Confirm these are good inputs:

corpus = GoldCorpus('train.json', 'dev.json')
optimizer = nlp.begin_training(lambda: corpus.train_tuples)
train_docs = corpus.train_docs(nlp, projectivize=True)
train_docs = list(train_docs)
with nlp.disable_pipes('tagger', 'parser'):
    losses = {}
    for batch in minibatch(train_docs, size=16):
        docs, golds = zip(*batch)
        nlp.update(docs, golds, drop=.2, sgd=optimizer, losses=losses)

:stars:

2 Likes

Hey @jamesdunham,

thanks a lot for your code, that is really helpful to me. However I get an error when running the nlp.update. Did you ever experience the following error?

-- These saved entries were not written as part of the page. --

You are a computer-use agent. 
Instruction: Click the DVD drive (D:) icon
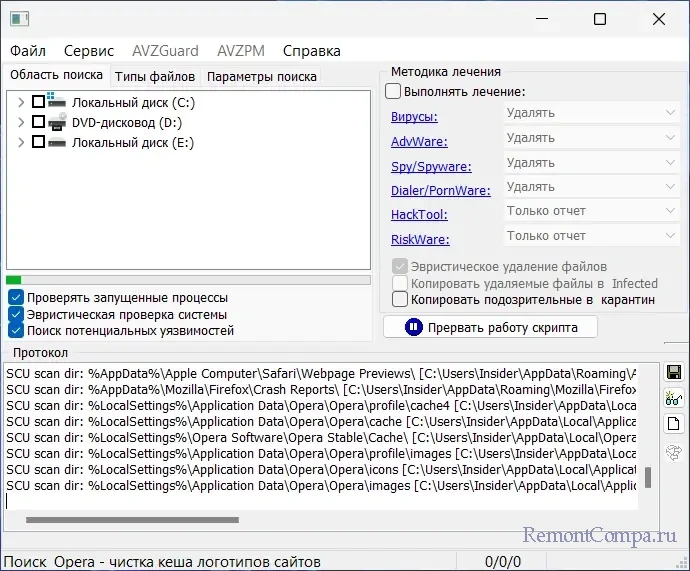56,122
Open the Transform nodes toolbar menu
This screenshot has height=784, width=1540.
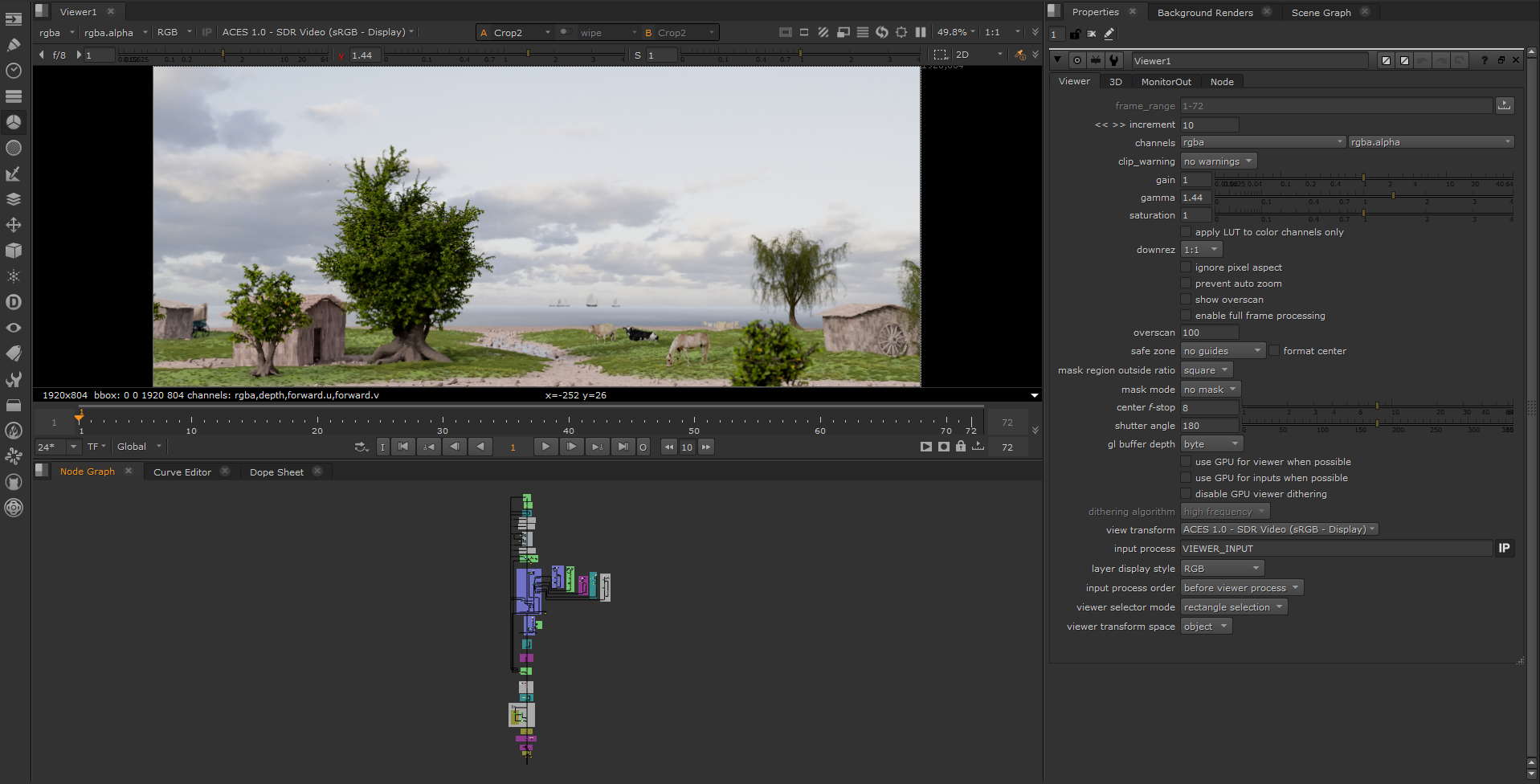(x=14, y=225)
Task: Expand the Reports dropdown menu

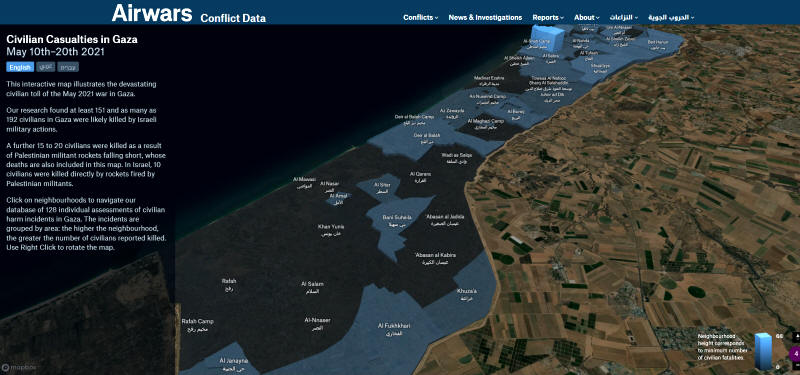Action: point(548,17)
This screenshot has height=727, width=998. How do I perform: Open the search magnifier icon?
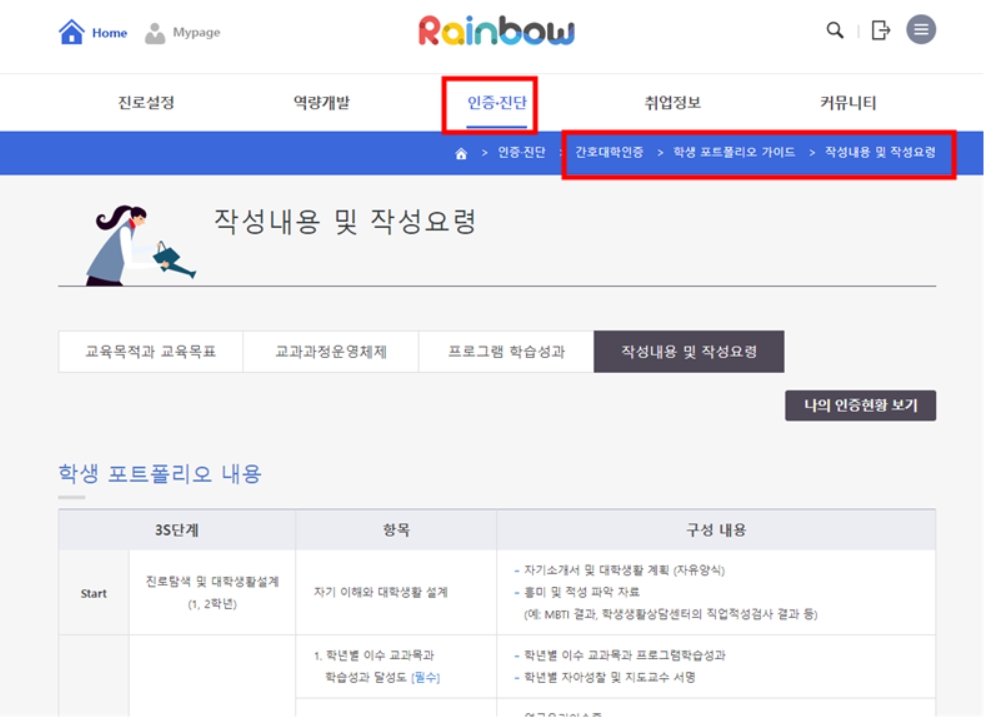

(py3) ~/projects/tripler/data-analysis (master): python stuff.py
Traceback (most recent call last):
  File "stuff.py", line 15, in <module>
    nlp.update(docs, golds, drop=.2, sgd=optimizer, losses=losses)
  File "/Users/dedan/.virtualenvs/py3/lib/python3.6/site-packages/spacy/language.py", line 407, in update
    proc.update(docs, golds, drop=drop, sgd=get_grads, losses=losses)
  File "nn_parser.pyx", line 587, in spacy.syntax.nn_parser.Parser.update
  File "/Users/dedan/.virtualenvs/py3/lib/python3.6/site-packages/thinc/api.py", line 67, in continue_update
    gradient = callback(gradient, sgd)
  File "/Users/dedan/.virtualenvs/py3/lib/python3.6/site-packages/thinc/neural/_classes/affine.py", line 58, in finish_update
    self.d_W += self.ops.batch_outer(grad__BO, input__BI)
ValueError: operands could not be broadcast together with shapes (73,200) (77,200) (73,200)

Great to hear @Stephan. I’m a rookie at reading spacy tracebacks, but are you trying to train the parser in addition to the NER component? I see a call to spacy.syntax.nn_parser.Parser.update. In my demo I disabled all pipes in en_core_web_sm but ner with the context manager disable_pipes(). That might be the reason for the different result.

The call to the parser update is a good point, thanks for pointing it out. However I’ve used the same code as you did and also disabled the tagger and parser pipes, so I’m surprised that there is a call to the parser.

I will further investigate, thanks for the hint.